マガンの餌になるのは、コメの収穫後の落ち籾や、コメの転作で増えた落ち大豆と、麦の若葉や若芽だそうで、
コメ収穫後の落ち籾は、コメの刈り取り方法が、バインダーから落ち籾率が高いコンバインに変わることで餌が増えたことと、警戒心の非常に強いマガンにとって、伊豆沼という安全なねぐらが近くにあったことで、伊豆沼のマガンは急増したようですが
とはいえ、落ち籾や、落ち大豆も無尽蔵ではなく、収穫後の落ち籾は1ヘクタールあたり65kg、落ち大豆は1ヘクタールあたり360kgぐらいの量だそうですが、マガンの1日の食糧が1日あたり100gとすると、1万羽で必要な食糧は1日で1トン。
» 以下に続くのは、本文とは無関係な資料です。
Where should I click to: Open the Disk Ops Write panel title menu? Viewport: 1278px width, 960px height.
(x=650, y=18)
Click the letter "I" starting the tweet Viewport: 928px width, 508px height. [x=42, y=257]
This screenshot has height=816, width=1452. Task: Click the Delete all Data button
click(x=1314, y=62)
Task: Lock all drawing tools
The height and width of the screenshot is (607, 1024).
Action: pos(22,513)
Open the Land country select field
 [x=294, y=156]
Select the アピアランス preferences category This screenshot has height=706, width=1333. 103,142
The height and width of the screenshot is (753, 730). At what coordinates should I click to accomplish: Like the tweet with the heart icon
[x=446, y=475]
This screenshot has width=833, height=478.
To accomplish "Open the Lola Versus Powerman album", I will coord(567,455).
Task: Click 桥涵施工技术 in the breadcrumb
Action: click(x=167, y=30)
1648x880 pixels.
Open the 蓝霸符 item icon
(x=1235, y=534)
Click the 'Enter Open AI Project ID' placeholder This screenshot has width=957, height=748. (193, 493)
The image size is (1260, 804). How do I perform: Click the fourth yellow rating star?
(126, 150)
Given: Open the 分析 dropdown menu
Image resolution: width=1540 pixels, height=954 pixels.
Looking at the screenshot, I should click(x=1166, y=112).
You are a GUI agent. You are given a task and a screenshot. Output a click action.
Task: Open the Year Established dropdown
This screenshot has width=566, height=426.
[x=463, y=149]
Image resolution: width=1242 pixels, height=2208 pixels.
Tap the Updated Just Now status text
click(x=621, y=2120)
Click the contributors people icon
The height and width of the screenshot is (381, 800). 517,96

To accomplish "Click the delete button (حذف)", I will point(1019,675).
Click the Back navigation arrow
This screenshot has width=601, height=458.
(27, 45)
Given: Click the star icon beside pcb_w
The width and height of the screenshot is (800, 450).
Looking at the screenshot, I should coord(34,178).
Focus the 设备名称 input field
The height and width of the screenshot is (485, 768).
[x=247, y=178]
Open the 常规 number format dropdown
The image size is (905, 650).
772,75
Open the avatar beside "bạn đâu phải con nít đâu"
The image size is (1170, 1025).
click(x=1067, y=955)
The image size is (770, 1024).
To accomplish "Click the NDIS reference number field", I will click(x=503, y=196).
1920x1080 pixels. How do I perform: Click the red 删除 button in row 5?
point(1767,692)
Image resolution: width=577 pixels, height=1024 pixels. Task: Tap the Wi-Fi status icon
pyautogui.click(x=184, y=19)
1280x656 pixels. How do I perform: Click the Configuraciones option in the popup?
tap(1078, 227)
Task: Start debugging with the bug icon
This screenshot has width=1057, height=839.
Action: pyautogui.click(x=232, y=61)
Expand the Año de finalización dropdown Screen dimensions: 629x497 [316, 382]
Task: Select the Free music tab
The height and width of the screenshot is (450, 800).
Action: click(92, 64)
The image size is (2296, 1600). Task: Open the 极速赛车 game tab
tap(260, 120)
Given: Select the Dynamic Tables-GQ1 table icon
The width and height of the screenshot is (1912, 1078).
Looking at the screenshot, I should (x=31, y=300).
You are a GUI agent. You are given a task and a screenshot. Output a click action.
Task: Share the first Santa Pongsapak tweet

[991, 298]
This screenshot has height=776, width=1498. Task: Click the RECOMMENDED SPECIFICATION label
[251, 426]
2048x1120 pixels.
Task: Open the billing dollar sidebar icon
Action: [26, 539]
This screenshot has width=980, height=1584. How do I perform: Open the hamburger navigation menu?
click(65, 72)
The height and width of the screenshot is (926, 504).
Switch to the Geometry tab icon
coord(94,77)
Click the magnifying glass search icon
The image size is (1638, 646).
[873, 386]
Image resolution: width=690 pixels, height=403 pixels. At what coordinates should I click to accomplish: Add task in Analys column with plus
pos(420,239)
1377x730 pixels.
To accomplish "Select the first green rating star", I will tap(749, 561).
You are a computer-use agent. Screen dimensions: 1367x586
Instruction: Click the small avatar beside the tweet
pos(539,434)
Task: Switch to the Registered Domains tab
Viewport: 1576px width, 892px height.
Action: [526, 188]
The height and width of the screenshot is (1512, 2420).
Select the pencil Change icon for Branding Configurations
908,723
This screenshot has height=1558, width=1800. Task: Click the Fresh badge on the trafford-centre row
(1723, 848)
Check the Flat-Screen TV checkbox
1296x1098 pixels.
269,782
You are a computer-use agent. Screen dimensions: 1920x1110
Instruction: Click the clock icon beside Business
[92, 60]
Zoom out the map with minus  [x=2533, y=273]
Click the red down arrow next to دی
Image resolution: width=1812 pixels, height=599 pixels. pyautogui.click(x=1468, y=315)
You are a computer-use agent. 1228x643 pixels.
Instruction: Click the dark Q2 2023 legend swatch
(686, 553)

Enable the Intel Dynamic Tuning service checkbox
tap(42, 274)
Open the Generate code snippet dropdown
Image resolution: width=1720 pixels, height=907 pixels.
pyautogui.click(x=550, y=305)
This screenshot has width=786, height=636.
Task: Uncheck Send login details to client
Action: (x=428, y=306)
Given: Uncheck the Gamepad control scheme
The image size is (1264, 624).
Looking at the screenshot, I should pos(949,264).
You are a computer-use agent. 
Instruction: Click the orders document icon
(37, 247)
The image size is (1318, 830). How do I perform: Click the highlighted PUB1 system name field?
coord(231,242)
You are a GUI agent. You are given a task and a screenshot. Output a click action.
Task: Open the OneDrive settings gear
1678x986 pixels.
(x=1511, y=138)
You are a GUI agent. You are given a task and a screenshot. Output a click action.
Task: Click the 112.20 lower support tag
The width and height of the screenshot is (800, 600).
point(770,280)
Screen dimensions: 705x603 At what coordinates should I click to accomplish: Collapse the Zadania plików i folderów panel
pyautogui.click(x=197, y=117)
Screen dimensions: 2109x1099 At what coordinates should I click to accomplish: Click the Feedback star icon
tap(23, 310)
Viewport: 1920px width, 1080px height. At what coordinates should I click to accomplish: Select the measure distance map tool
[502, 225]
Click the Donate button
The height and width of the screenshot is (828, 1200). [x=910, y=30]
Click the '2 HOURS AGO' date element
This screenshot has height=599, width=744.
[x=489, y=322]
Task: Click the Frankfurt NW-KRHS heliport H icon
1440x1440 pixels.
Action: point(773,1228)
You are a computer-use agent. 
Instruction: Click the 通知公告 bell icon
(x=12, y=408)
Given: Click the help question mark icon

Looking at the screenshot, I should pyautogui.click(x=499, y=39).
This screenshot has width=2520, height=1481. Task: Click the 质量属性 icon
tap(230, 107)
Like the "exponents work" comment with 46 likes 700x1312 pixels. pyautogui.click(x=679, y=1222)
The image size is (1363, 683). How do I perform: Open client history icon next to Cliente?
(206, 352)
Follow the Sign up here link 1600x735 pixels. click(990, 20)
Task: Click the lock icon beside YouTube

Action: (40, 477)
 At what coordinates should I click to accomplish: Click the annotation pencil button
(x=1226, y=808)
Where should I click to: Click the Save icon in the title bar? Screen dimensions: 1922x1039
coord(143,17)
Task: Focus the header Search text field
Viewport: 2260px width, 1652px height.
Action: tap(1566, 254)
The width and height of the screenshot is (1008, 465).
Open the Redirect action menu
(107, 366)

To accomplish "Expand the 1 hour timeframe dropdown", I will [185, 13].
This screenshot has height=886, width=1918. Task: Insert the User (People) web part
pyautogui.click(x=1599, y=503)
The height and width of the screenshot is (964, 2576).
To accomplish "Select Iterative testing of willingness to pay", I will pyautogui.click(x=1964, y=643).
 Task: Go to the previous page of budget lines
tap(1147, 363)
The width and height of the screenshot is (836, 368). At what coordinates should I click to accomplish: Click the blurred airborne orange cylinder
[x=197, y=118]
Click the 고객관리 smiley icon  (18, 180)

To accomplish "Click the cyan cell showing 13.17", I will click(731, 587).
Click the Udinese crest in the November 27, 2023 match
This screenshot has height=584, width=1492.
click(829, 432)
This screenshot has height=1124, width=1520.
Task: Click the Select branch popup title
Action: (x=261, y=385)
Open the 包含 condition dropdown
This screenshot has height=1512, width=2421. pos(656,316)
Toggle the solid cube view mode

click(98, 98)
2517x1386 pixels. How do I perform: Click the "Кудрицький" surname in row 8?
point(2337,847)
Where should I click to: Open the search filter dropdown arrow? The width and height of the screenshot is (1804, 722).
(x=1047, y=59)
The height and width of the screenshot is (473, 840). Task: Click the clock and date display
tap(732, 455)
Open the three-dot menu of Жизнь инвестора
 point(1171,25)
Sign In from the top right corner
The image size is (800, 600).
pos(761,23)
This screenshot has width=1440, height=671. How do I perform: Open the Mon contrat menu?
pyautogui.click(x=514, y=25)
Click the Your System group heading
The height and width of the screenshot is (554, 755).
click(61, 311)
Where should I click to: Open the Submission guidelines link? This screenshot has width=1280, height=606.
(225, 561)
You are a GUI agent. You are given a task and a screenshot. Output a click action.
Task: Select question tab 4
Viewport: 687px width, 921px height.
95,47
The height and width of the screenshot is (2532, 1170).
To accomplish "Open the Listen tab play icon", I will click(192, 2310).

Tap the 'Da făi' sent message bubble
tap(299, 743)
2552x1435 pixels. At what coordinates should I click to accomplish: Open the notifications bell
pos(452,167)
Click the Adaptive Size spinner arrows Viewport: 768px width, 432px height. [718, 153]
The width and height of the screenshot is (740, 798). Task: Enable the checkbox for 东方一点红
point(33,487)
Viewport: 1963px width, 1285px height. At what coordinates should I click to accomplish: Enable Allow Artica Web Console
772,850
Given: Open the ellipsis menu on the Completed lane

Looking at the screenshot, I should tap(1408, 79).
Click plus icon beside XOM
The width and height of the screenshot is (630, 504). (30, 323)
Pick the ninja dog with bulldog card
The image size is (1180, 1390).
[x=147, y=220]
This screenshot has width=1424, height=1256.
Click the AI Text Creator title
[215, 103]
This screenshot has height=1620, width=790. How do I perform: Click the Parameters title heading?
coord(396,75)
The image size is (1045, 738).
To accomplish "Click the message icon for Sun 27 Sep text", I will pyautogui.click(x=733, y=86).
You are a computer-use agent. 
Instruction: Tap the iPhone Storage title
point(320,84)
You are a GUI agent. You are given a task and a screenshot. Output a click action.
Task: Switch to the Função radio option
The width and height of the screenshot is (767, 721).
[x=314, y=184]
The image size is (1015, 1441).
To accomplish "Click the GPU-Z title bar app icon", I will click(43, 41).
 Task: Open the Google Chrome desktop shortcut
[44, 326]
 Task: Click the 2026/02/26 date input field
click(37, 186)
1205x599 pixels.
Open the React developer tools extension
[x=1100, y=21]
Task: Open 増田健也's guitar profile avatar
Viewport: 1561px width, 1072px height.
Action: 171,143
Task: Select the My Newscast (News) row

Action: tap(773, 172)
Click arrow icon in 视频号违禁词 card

20万羽だと1日で20トンの餌が必要で、農地面積にすると1万羽で1日15ヘクタール。20万羽だと1日で360ヘクタールの面積の田んぼの落ち籾が必要で、上の表で引用した宮城県北部でのマガンの食糧資源量が2,500トンとすると1日、20トンの餌が必要だとすると、4ヶ月ちょいで食い尽くしてしまう量で、現在、伊豆沼に来ているマガンが越冬に必要な量とほぼ同じ規模で、そろそろ、伊豆沼で越冬できるマガンの許容量は、限界に等しいのかな???
高い山脈があると、時には高度9000mの上空にまで舞い上がり、数千キロも旅するマガンにとって、旅立ち前に十分なエネルギーを蓄えられないと、その後の渡りは命取りにもなりかねず、また、1箇所に大量の鳥が集まるのは病気の大発生にもつながりかねず、本来は、あまり好ましいことではないとは思いますが(といっても、他に越冬できる場所が日本にあまりない現状では仕方ないのでしょうが)
ということで、あくまで私の勝手な想像ですが、
マガンの餌場という観点で見ると、マガンが飛来した当初は近所の田んぼに飛んでけば餌が取れたのが、だんだん遠くの田んぼまで飛んでいかないと餌が取れなくなり、落ち籾が少なくなると、コメの収穫の後から始まる転々と存在する大豆畑(下の写真で緑色の水田の中にある茶色いマス目が大豆だったり麦畑だったりします)に餌場が変わり、
飛んでく方向と、餌場が広範囲に分散するので、
冬場より、マガンが飛来したばかりの時期の方がマガンの一斉飛び立ちは起こりやすい
というのは、あながち本当なのかもしれませんね〜〜?
と勝手な想像をしてみましたが、
望遠のないサイクルナビゲーションがわりのiPhone SEしか持っていかなかったので、朝焼けや夕焼けの中の圧巻の伊豆沼のマガンの旅立ちは写せませんでしたが、
隣の長沼には
手作り感覚の『長沼温泉ヴィーナスの湯』もあり、のんびりゆったり長閑かな田舎の田園風景のなかをユルポタしてまいりました。